İçindeki boşlukları bir bir badeye bıraktın.
Çoğalan yokuşlardan yuvarlanan bir kozalaktın.
Senin gibi bezgin, ıslak ve suyla cebelleşen yapraklarla tanıştın.
Sığınmak için bir ev çatısının uzunca kollarına,
vardığında,
sırılsıklam ve hastaydın.
Herkes öğrenir ya konuşmayı evvelden.
Sen kekeme kaldın.
Susmak; bir kilit gibi paslanıp,
bir naylon gibi yanıp durdu
burnunda.
Bir yanlışı nasıl doğru yapabilirsin ?
Şarlatanlarla, o körce inanan ve sorgulamayanlarla dedi adam.
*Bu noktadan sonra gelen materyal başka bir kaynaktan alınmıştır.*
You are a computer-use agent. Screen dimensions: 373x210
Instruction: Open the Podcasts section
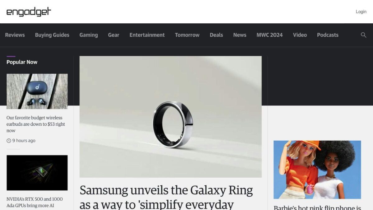(x=328, y=35)
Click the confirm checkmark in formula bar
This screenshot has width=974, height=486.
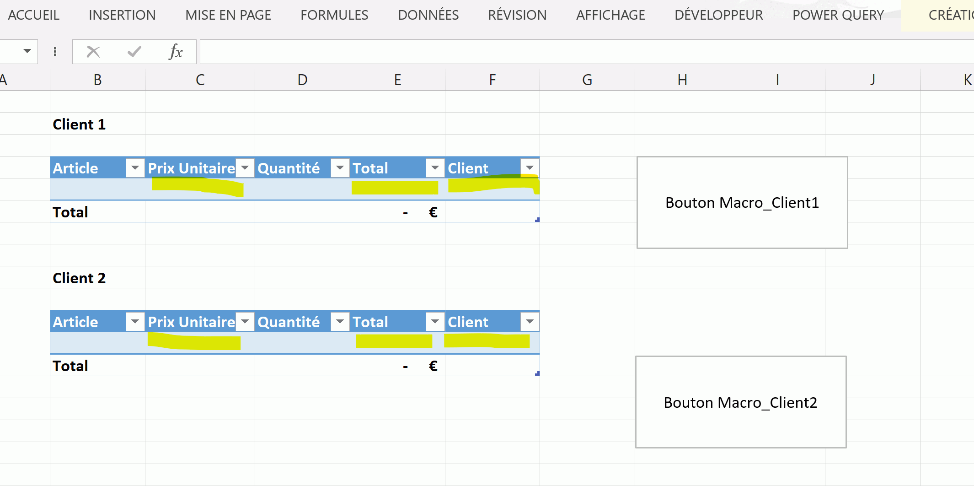134,52
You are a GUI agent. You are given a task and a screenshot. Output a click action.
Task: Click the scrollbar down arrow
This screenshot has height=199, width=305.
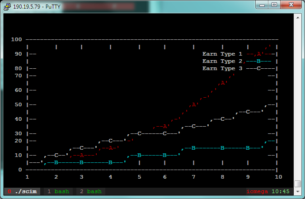(x=298, y=192)
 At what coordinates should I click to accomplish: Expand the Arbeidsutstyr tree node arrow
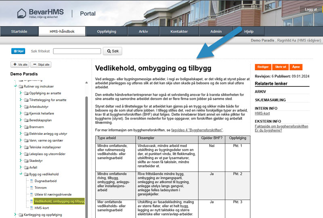click(x=21, y=107)
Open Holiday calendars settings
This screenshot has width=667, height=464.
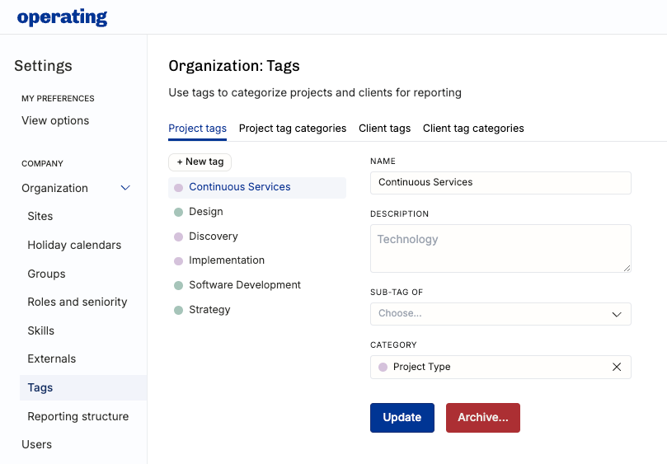tap(74, 245)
Minikçe ellerin nice tanımadığı insan tarafından tutulmuştur,
yahut yanakların bir elma gibi
- kızıl
ve sevilmeye mahkum.
Eller büyüyünce derdi annen,
suyu çekilmiş çorak topraklar gibi yalnızlaşır.
Yalnızlığın bir yanlıştır kimilerine göre.
Ne bebek görmüş kolların var,
Ne de memelerinden süt akıyor.
Ama büyüttüğün yalan değil bir çocuğu.
Damakları etlerinden,
bir şey umar.
Umduğu kaybettiğindir.
Kaybettiğin;
kendini çarpa çarpa bir tel örgüsünün kucağında bulduğun,
o yeşillenmiş beyaz kabanının seni kurtaramadığı,
kendin.
Yanakların güneşten sıcacık,
Vücudun ılıdıkça ılıyor.
Bu yokuşu çıkmanın zorluğu bu işte,
gözlerine doldukça dolan güneş.
Böylece pes etmekte bile haklısın.
Çünkü; vücudunun ılıması,
gözünün çektiği cefaya hak değil.
Çünkü biliyorsun,
Bazen pes etmek kazanmak olmasa da
kaybetmemektir.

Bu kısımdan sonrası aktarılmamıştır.